You are curious about beginning a voiceover career, and you’ve read my other article on how to get started. You’ve reviewed the various business, artistic and technical skills, and you want to keep growing. So, what are the next steps to dive into this incredible world of creativity, hard work, and great payoff?
Research a Voiceover Career
The next step is research! How much work is involved in voiceover? What do I need to know, how much will it cost, and what microphone and software should I use? These questions help determine when beginning a voiceover career.
Set aside at least 8-12 solid weeks of research. There are countless guides, tutorials, YouTube videos, and podcasts all about how to get started in VoiceOver. I like to refer those interested in the industry to www.gravyforthebrain.com, an excellent website about all things voice-over-related. Bill De Wees has a great Youtube channel all about the voiceover industry. There are hundreds more resources, but these were the two that helped me begin my career.
My Beginnings in Voiceover
I did four months of solid research about voiceover subscribing to various blogs YouTube channels, listening to podcasts, and reviewing websites about any and every question I could think of to get started. I hadn’t even scratched the surface. In my fourth year of voiceover, I finally feel that I have a good grasp of this industry, but it changes each month. It’s essential to keep researching and stay abreast of new technology and business resources.
Setting a Budget
I feel that I spent a reasonable length of time researching this subject. By doing so, I could purchase a fantastic beginner microphone, a good interface, good software, and an excellent pay-to-play website to find good quality auditions.
Once you’ve done your good solid research of this fantastic industry, the next step would be to prepare a budget for your start-up costs. Are you planning on purchasing the top industry microphone and computer equipment? Sure, that would be amazing after you’re successful, but it is much more realistic and cost-effective to start with mid-range equipment. Voiceover coaching, hardware, and marketing also come at a cost. Setting a budget can help you prepare for what’s ahead in setting up your new exciting business.
Creating Voiceover Career Goals
I did set a budget when beginning in voiceover. My research allowed me to make various lists for each item that would cost money. I had a price list for microphones, studio foam, an interface, pay and play websites, website costs, etc. My motto is to always start with mid-range equipment. I never go cheap, and I never go top of the line; in the middle is where I was comfortable. This way, I wouldn’t outgrow my equipment in a short amount of time. I used my equipment proudly each day for the last three and a half years.

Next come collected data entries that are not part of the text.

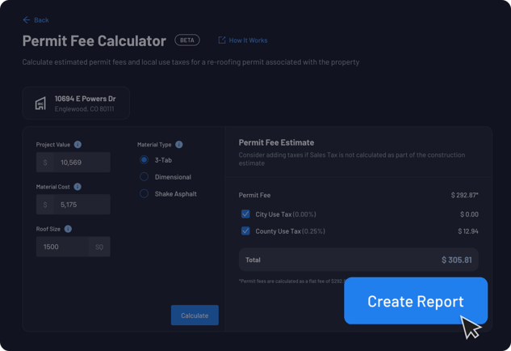Click the Material Cost info icon

pos(77,187)
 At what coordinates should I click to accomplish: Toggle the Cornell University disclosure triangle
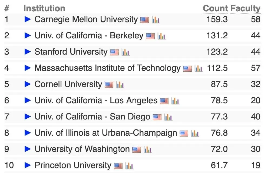pyautogui.click(x=28, y=84)
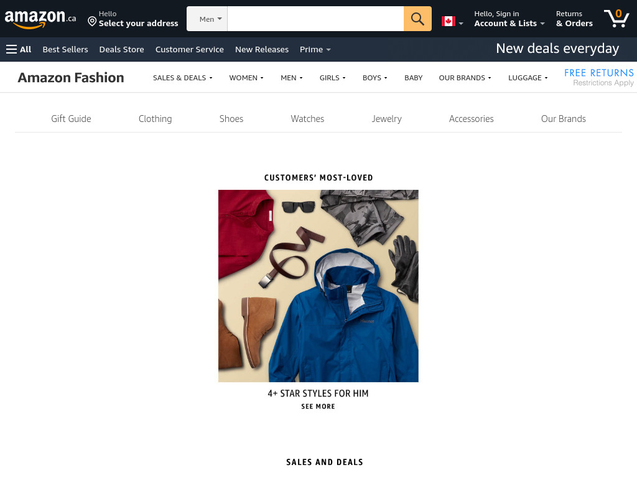Image resolution: width=637 pixels, height=478 pixels.
Task: Open the OUR BRANDS menu
Action: click(465, 78)
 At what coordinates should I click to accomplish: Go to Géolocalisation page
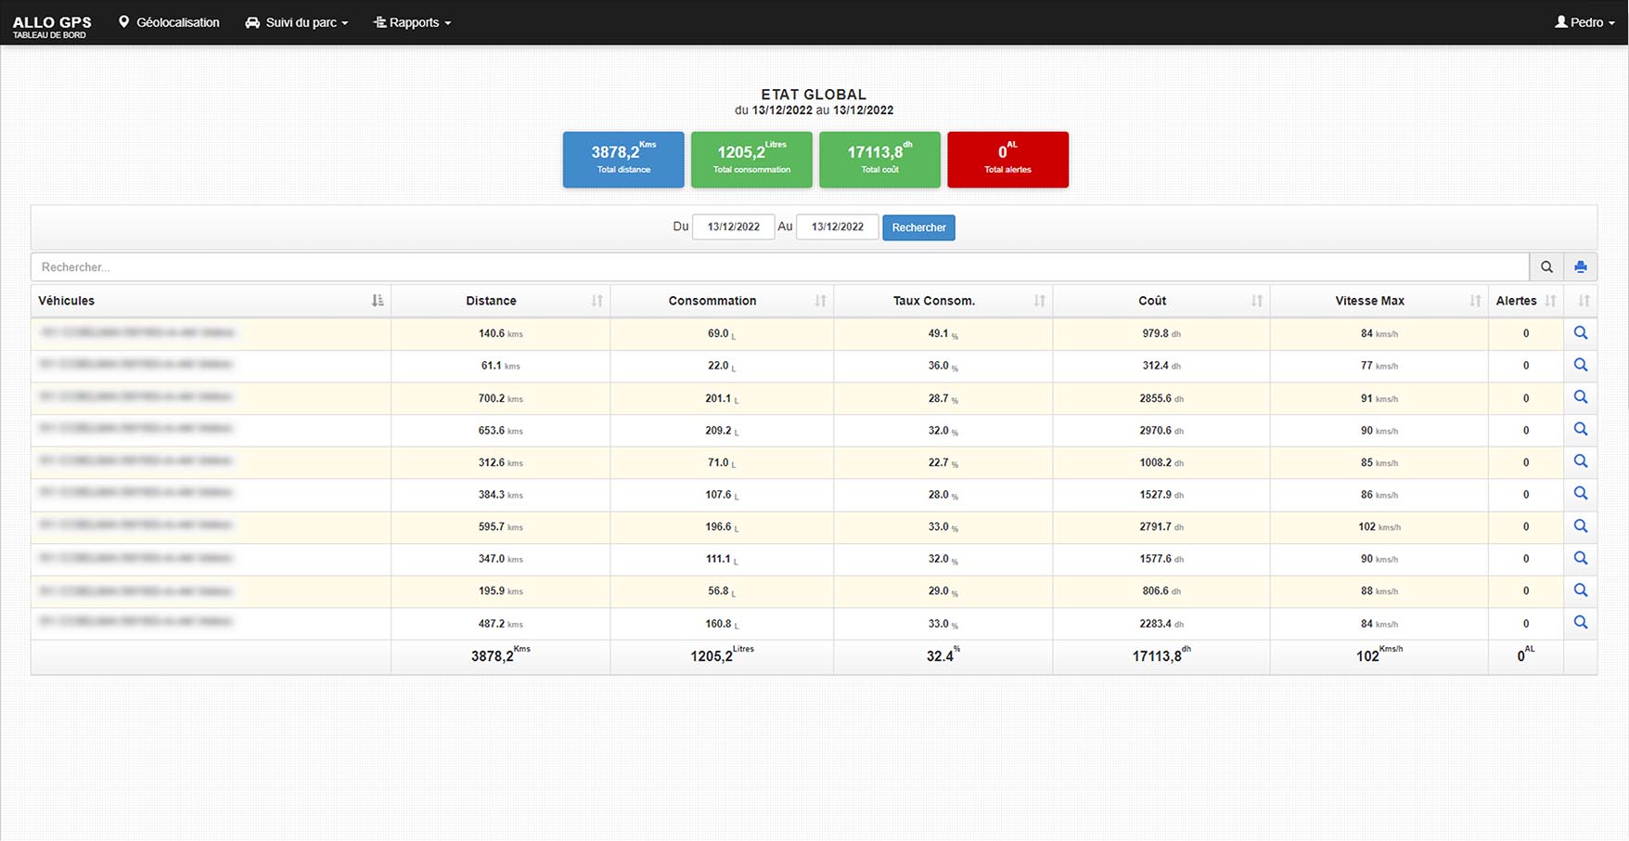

I have no regrets about my initial budget in voiceover. I purchased good quality professional sounding and performing equipment that gave me an initial competitive edge. I felt the need to sound professional right away to compete with the best in the biz. I invested about $1250 into my initial costs and promised myself that I would make it back within six weeks. Well, I was close, and I made it back within 8.
Coaching and Demos
There is commercial, in-show narration, corporate narration, animation, IVR, etc. I had no idea where I wanted to start. The most important advice I can give is to begin in commercial voiceover as they typically have the most significant budgets. From there, you can branch out into other genres.
I did start with coaching for Commercials. But this was about 1.5 years into my voiceover career. Initially, I began making my demos, posting them online with little to no experience of the proper techniques needed to perform commercial, narration, and animation work.
Voiceover Career Hindsight
I feel that if I were to do voiceover all over again, I would have begun coaching sooner than 1.5 years into my career. After trying and practicing on my own, I did pick up bad habits that I had to unlearn. I chose to wait to receive coaching because I knew it would be expensive, and I wanted to save up enough money to pay for a good coach. But, if you’re serious about this as a career, it’s essential to budget for a good professional and reputable coach right away to become proficient. That way, you are seen as credible to your clients.
From the outset of my career to just before receiving my professionally cut demo (1.5 years), I did relatively ok financially speaking each month for having voiceover as a side-hustle. The moment I received my professional Commercial demo and began to promote it and add it to my online profiles, my career completely changed within four weeks. My voiceover trajectory sky-rocketed, and I was able to turn this side-hustle into a profitable full-time job. It’s astonishing what a professionally cut demo can do. Again, your clients see you as credible, and it can completely change your business.
Looking Beyond Today
Where do I see my career in the future? Each year I set goals for myself and work hard daily to slowly but surely achieve them. I still learn new tactics, strategies, and skills each week, and the goal is to always keep up to date and never stop learning about this fantastic industry. I can honestly say it has changed my life, but it wasn’t easy. It comes with a lot of hard work. If you’re willing to put in the time and effort, I’m confident you can see it change yours.